Student accomodation provider falls to half year loss following impact of covid crisis
Student housing provider Unite has fallen to a £74m loss in first half results reflecting the drop in value of its property portfolio in the wake of the covid crisis.
In addition the firm said it will not be able to complete work on two developments supposed to be ready for the start of the academic year in September because of the lockdown construction hiatus earlier in the year.
The firm reported a loss of £74m in the six months to June after being forced to reduce the value of its existing properties by £138m during the period. It says it expects revenue from rents next year to be 10-20% down on this year due to lower occupancy, shorter tenancies and rent reductions.
Unite has already announced the deferral of its two development schemes previously due to complete in time for autumn 2021. Construction on these schemes – Middlesex Street in London, and Old BRI, Bristol (pictured, right), will only recommence in January next year.

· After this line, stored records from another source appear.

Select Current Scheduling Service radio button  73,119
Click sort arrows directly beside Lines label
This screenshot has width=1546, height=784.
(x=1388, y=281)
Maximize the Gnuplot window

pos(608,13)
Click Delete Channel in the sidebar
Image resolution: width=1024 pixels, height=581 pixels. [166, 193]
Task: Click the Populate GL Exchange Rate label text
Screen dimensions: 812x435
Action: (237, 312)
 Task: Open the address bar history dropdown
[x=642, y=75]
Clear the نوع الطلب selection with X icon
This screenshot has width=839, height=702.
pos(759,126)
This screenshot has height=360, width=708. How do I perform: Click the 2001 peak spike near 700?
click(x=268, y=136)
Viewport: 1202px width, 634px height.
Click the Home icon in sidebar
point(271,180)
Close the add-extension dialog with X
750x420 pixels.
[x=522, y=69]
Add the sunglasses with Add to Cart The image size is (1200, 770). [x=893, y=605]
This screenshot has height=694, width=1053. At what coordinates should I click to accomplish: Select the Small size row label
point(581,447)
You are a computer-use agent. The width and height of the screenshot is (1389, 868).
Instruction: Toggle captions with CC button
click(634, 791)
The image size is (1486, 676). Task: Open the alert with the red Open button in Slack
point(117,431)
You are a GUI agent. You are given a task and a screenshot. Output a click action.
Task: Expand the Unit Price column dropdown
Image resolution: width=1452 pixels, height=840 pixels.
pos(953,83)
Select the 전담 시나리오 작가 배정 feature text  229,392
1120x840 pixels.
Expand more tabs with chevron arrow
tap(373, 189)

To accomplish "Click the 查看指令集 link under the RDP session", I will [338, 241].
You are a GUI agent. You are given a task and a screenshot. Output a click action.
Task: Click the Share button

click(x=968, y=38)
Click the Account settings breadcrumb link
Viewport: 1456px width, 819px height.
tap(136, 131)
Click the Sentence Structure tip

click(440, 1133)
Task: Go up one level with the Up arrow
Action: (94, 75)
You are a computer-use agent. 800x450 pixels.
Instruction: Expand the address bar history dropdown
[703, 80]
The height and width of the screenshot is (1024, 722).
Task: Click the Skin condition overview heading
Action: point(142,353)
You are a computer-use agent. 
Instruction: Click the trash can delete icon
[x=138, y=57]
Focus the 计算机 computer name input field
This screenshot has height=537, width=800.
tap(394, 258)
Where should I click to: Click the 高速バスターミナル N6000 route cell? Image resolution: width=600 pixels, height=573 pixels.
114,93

In addition, it said today that two schemes due for autumn this year will not now complete until the end of the year.
The schemes, First Way in London and Artisan Heights in Manchester, are due to provide nearly 1,300 beds, and will now only be able to accept students from January next year. In the interim Unite said it will provide alternative accommodation for those with reserved places.
However, Unite said it is pressing ahead with its existing development programme and had signed a deal for a 300-bed scheme in Edinburgh, and was in the process of agreeing deals for two further schemes with a development value of £250m.
While the firm said it was continuing to target delivery of around 2,000 new bed spaces a year, the size of the firm’s development pipeline fell by 18% to 5,370.